00:22:00<SketchCow>I have even more than you
00:33:00<Nemo_bis>6 hours? Peanatus. My book took one month. :p
00:42:00<godane>i'm uploading amigahistory.co.uk
00:43:00<godane>not many crawls in wayback machine
00:53:00<godane>i'm grabing arstechica.com index
00:55:00<godane>uploaded: http://archive.org/details/amigahistory.co.uk-20121126-mirror
02:15:00<dashcloud>so is there an easy way to ask an FTP site how big it is?
02:15:00<SketchCow>no
02:22:00<godane>does any one know how to cat a file and just echo what ends with / at the end of the line?
02:23:00<godane>my arstechnica.com index.txt file has a lot of bad urls
02:24:00<godane>these urls are going be redirect other urls in the list anyway
02:42:00<chronomex>godane: try grep '/$' whatever.txt
02:43:00<chronomex>$ means "here must be end-of-line"
02:43:00<chronomex>^ is the same but for beginning-of-line
02:43:00<dashcloud>hi, wget isn't able to connect to this ftp site: ftp://ftp.gamers.org/ - any ideas why? it tries logging in as anonymous, says Error in server greeting, and then repeats the process
02:57:00<SketchCow>Might need to hide who you are
03:03:00<godane>chronomex: that only grabs the last line
03:09:00<dashcloud>ah- I got it- apparently I wasn't timed out from my last login using a non-wget client
03:14:00<dashcloud>making some progress on the list here: http://pastebin.com/NA610GXe (lot of dead sites though)
03:15:00<chronomex>godane: ??? ummmmm not sure what kind of unix you're using
03:18:00<godane>i'm doing grep '/$' index.txt
03:18:00<godane>the only line that comes up is the last one in list
08:15:00<chronomex>hm, are you sure that it's not correct?
14:51:00<SmileyG>http://www.savewalterwhite.com/
17:03:00<soultcer>chronomex: Is the tracker still OOM-ing?
19:39:00<chronomex>augh, it is
19:44:00<chronomex>hm, seems to have fallen over hard this time
19:49:00<chronomex>ok it's back
19:49:00<ersi>awesome, thanks man
19:49:00<chronomex>alard and I will have to discuss how to make this not happen
20:00:00<ersi>chronomex: Well, we're back at HTTP 599
20:00:00<ersi>:<
20:00:00<chronomex>fuqqq
20:01:00<ersi>Cocks. Huge cocks. In a bowl.
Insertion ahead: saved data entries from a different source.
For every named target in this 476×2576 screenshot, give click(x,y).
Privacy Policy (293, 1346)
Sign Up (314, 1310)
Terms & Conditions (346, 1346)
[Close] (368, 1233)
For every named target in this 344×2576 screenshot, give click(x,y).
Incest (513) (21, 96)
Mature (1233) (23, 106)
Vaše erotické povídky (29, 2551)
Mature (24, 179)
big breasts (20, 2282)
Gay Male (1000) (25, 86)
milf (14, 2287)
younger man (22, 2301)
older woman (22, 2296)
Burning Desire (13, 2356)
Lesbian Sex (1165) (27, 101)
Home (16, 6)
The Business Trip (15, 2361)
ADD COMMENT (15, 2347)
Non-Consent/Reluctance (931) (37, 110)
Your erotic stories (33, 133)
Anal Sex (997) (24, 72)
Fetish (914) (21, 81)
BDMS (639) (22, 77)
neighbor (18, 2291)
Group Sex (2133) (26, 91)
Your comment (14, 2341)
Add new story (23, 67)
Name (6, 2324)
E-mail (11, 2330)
A Bowl of Cocks.
20:01:00<ersi>In other words, cockbowl.
20:02:00<chronomex>you sure? the website works
20:02:00<ersi>Maybe it's just my seesaw pipeline that has fucked up, let me restart that
20:02:00<ersi>but I'm basically getting a lot of connection refuses
20:02:00<chronomex>hm
20:03:00<ersi>res = http_client.fetch("http://tracker.archiveteam.org:8123/request-discover", method="POST", body="n=25&version=2")
20:03:00<ersi>tornado.httpclient.HTTPError: HTTP 599: [Errno 111] Connection refused
20:03:00<chronomex>I just kicked redis and nginx, maybe they started in the wrong order or something
20:04:00<chronomex>ah, I guess I need to start another daemon?
20:04:00<ersi>seems to be fucked up for me still unfortunally, oh well
20:04:00<ersi>mayhapples
20:04:00<ersi>seems to be the user discovery stuff
20:04:00<ersi>which very well might be seperate
20:06:00<chronomex>ok, try now
20:08:00<ersi>lots better
20:08:00<ersi>hugs and kisses etc
20:09:00<chronomex>\o/
20:09:00<chronomex>it seems that the normal failure mode is for redis to die and then something in either the website or the tracker to go tits-up and occupy 100% cpu
20:10:00<chronomex>what happened the most recent time is not exactly known; something died even more horribly than usual so all 4 cpus were at 100% and the box was entirely unresponsive
20:13:00<SketchCow>Weird.
20:13:00<SketchCow>I got a slight reprieve on the DEFCON documentary
20:14:00<SketchCow>So I can spend a little more time on archiveteam projects and things and stuff.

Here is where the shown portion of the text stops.